_Supplied records:_
=== Begin Enclosure ===

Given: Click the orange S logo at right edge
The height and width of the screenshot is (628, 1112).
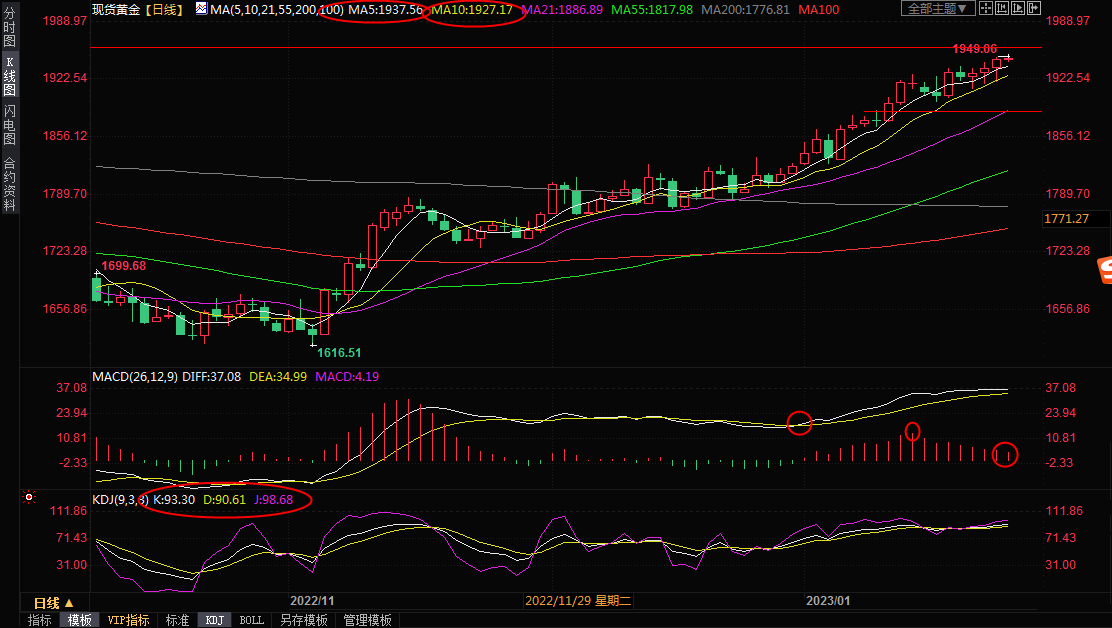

=== End Enclosure ===
=== Begin Enclosure ===

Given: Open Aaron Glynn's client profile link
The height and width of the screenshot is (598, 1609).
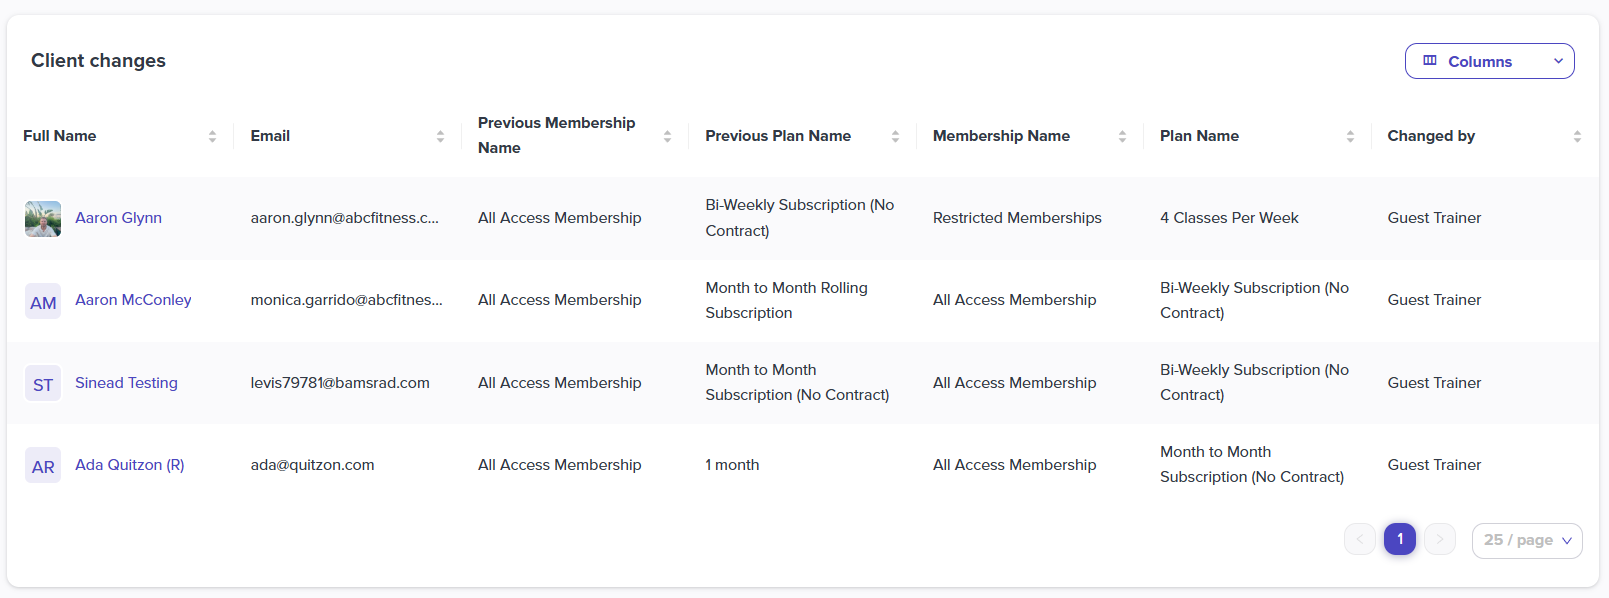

=== End Enclosure ===
=== Begin Enclosure ===

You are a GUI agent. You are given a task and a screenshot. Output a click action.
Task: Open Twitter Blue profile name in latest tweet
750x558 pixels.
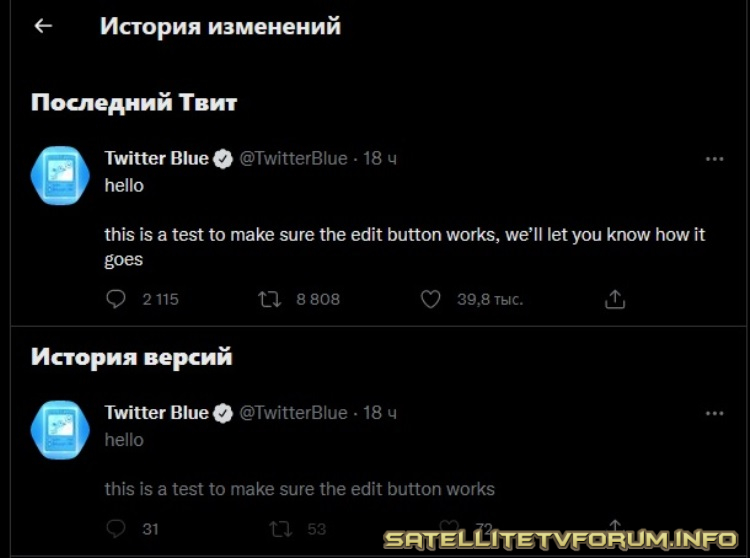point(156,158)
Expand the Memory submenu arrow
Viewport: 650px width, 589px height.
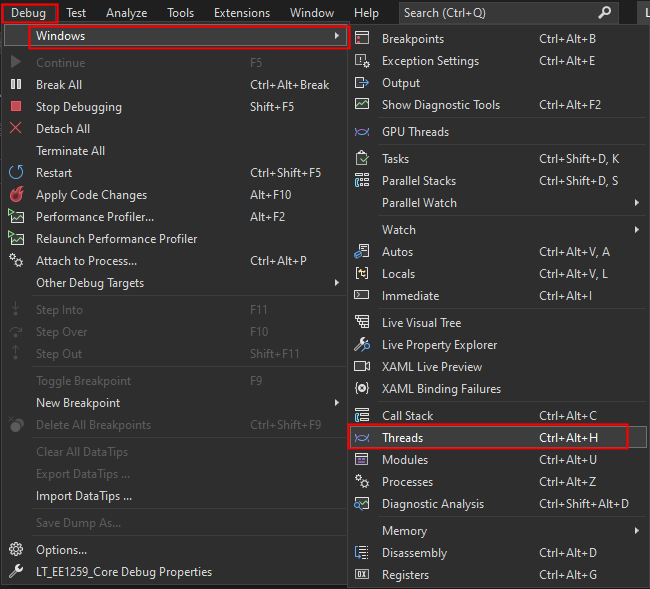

=== End Enclosure ===

_What the task requires:_ Your copy should hold only the lines above from the one containing "750x558 pixels." through the one containing "Viewport: 650px width, 589px height.", exactly as written and free of pictures.

_Exercise result:_
750x558 pixels.
point(156,158)
Expand the Memory submenu arrow
Viewport: 650px width, 589px height.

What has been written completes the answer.